Each chapter presents a different focus on early childhood showing the diversity and complexity across multiple countries. Issues emerge around multi-language development, nationalism and multiculturalism. Across the chapters, concepts around cultural theories of every-day life also show the ways in which practices of and in relation to children function to produce childhood as an artefact, fiction and instrument.
It helps readers to develop an understanding of how changing perspectives on children and childhood and identity are expressed among children, families and educators in and outside educational environments. It brings together active researchers in the field of global childhoods to sustain and develop our community of research and scholarship, promoting internationalization through global childhoods as a way of cultural diversity and acceptance.
The book reflects on early childhood before and leading up to Covid-19. The editors were able to create a historical snapshot of early childhood pre-Covid from several countries.
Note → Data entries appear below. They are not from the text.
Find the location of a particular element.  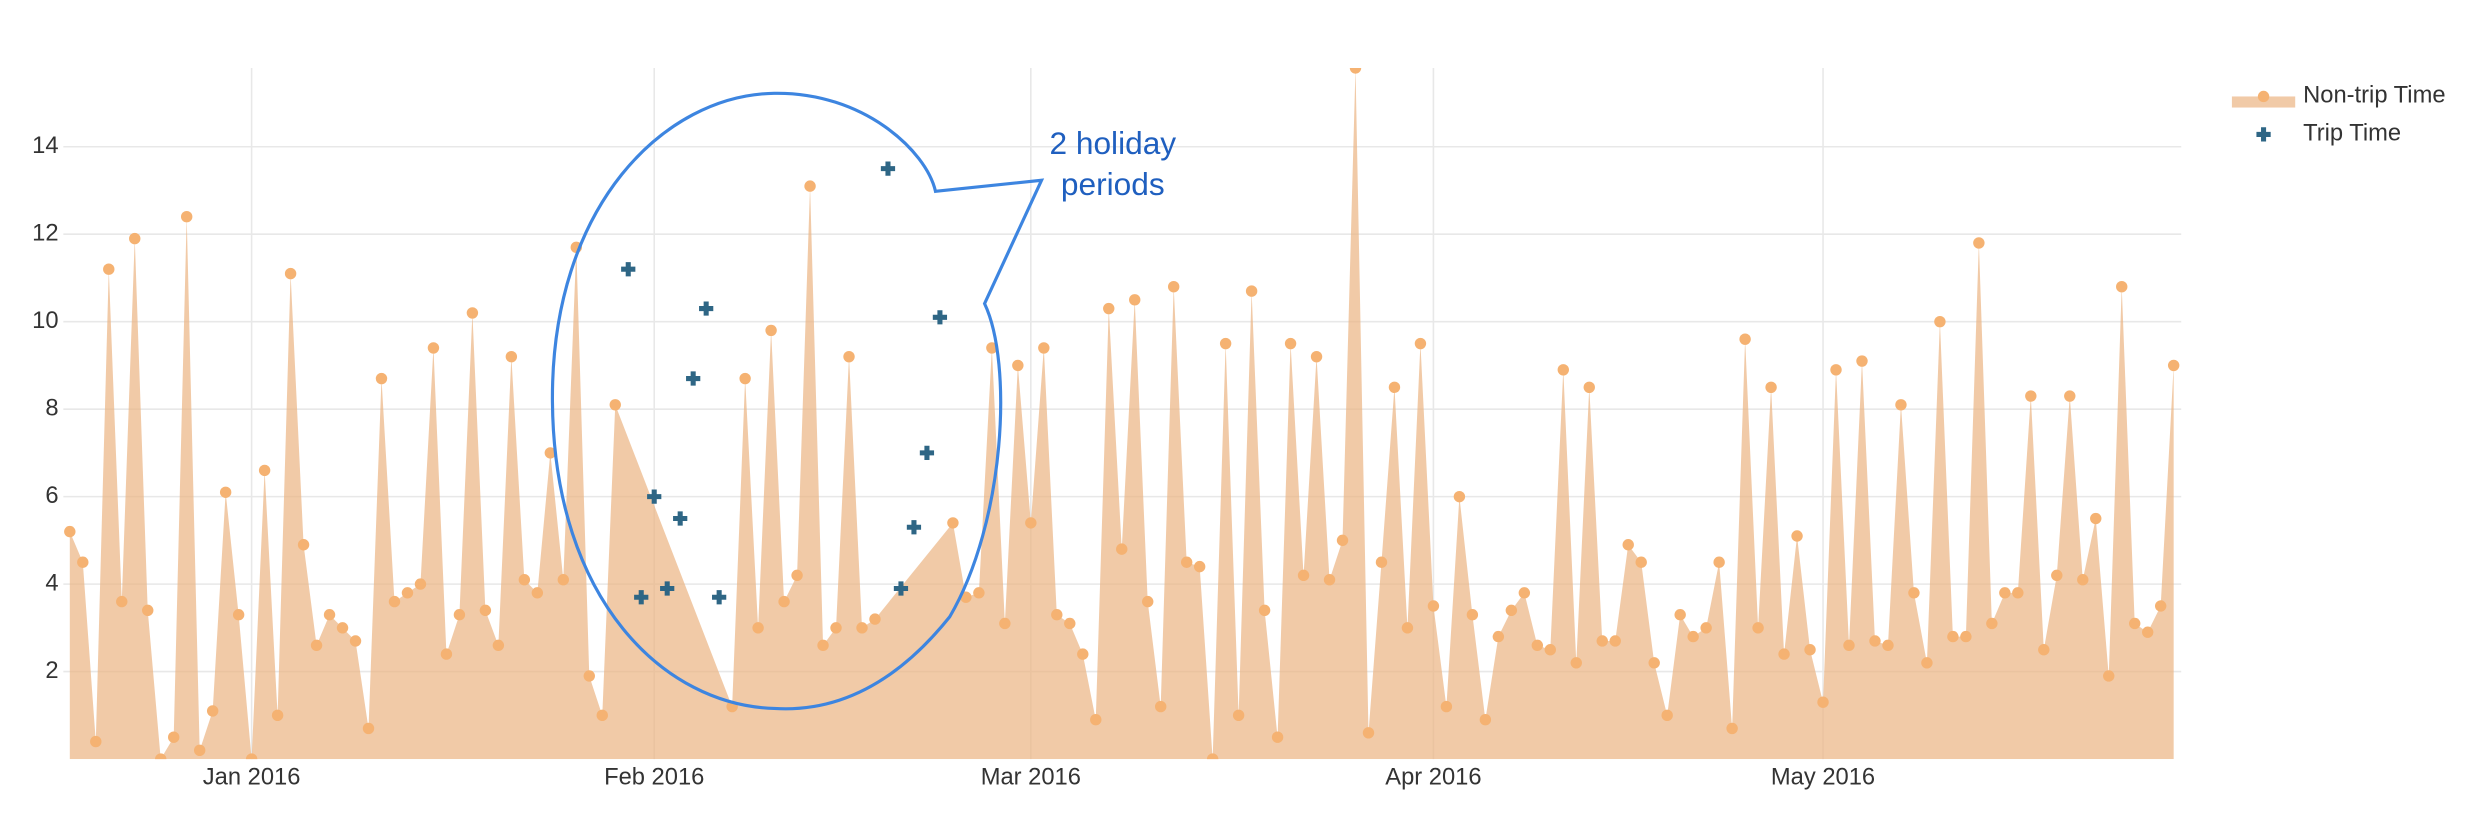

legend-label: Non-trip Time is located at coordinates (2374, 96).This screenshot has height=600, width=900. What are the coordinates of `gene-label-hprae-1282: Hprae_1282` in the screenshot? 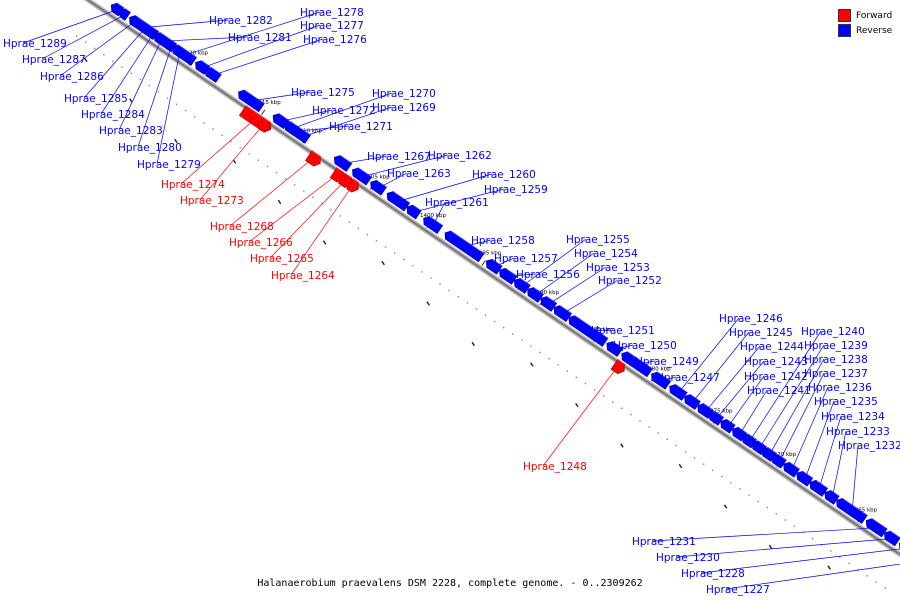 It's located at (241, 21).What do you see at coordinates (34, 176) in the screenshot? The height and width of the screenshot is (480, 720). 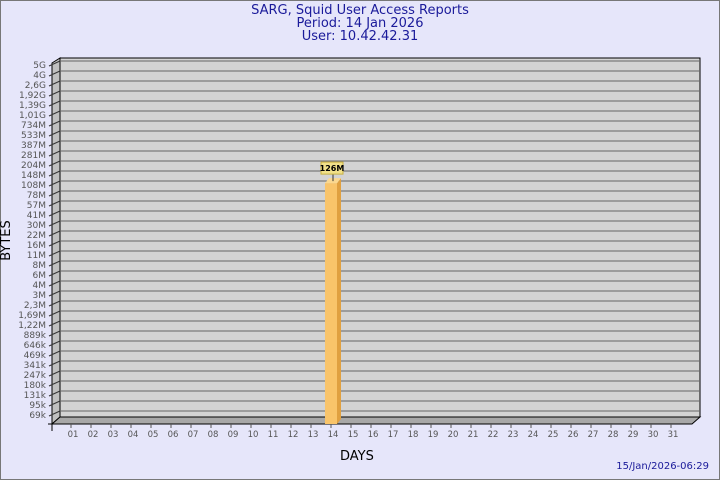 I see `y-tick-label: 148M` at bounding box center [34, 176].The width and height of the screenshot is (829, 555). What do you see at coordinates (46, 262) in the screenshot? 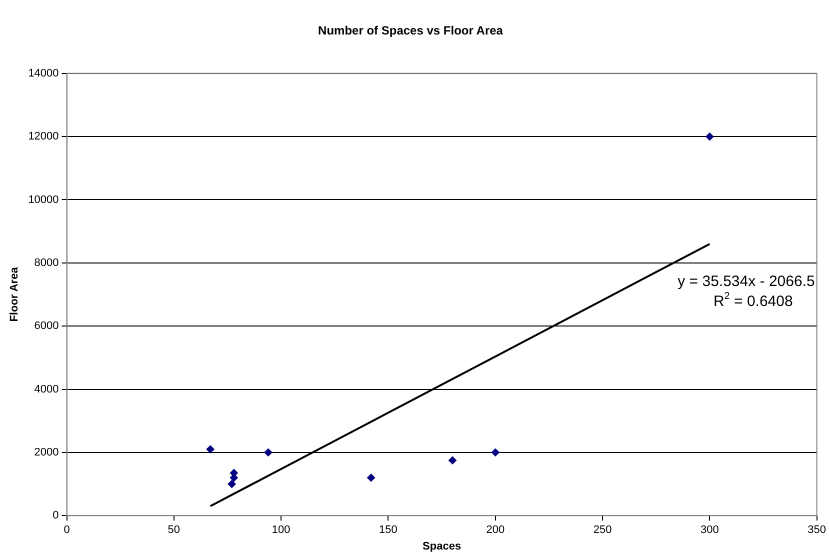
I see `y-tick-label: 8000` at bounding box center [46, 262].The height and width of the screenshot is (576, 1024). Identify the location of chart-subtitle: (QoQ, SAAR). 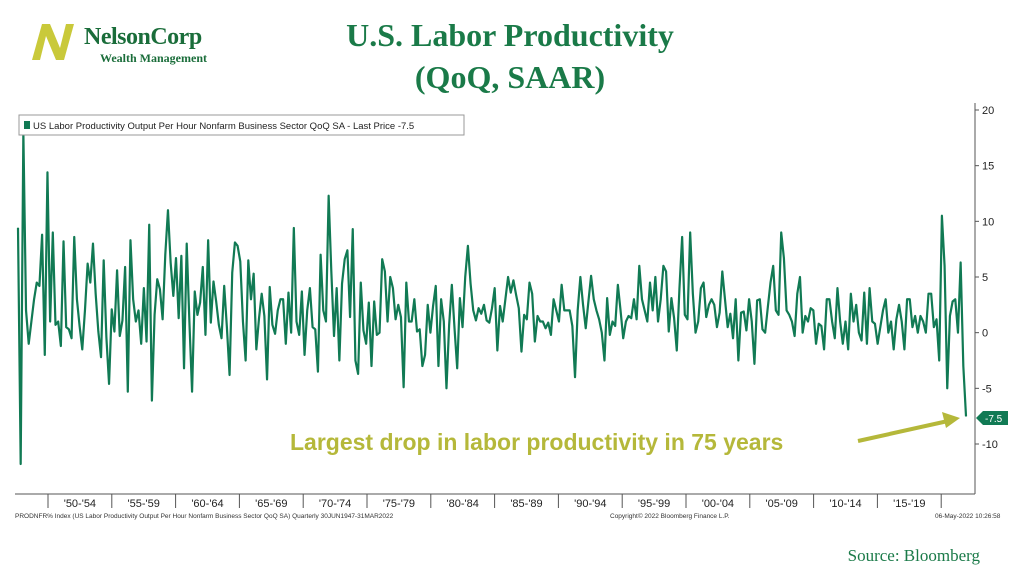
(510, 77).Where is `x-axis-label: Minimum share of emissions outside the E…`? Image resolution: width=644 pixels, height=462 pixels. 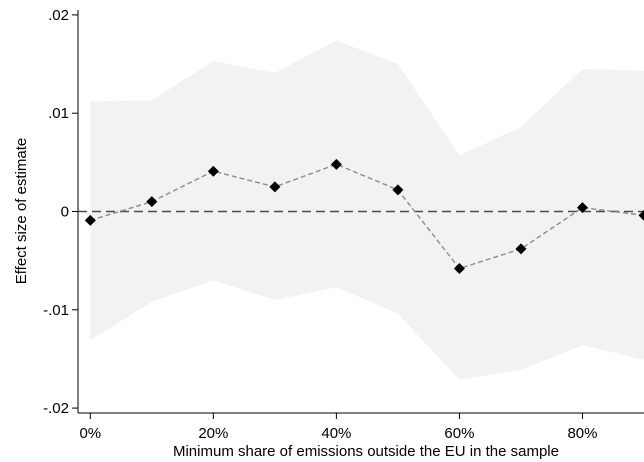 x-axis-label: Minimum share of emissions outside the E… is located at coordinates (366, 452).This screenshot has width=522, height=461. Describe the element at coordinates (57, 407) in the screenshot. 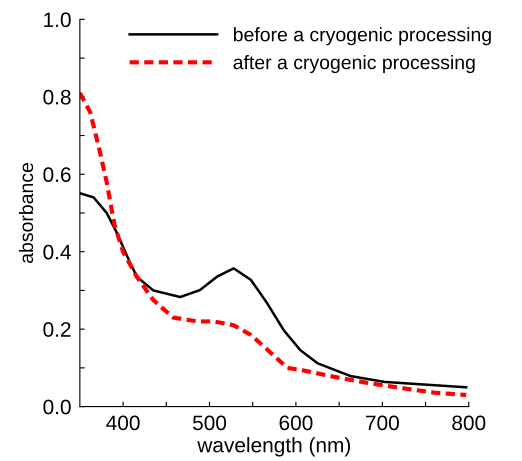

The pandemic has demanded major changes around learning, agency, voice and lived experience for children around the world. In some countries there are children in lockdown, without access to learning and who have ceased to be recognised as a child. In other countries life has continued with social distancing and masks in educational spaces.
It will be a useful resource for students and academics in early childhood education and education studies more generally, as well as practitioners and educators.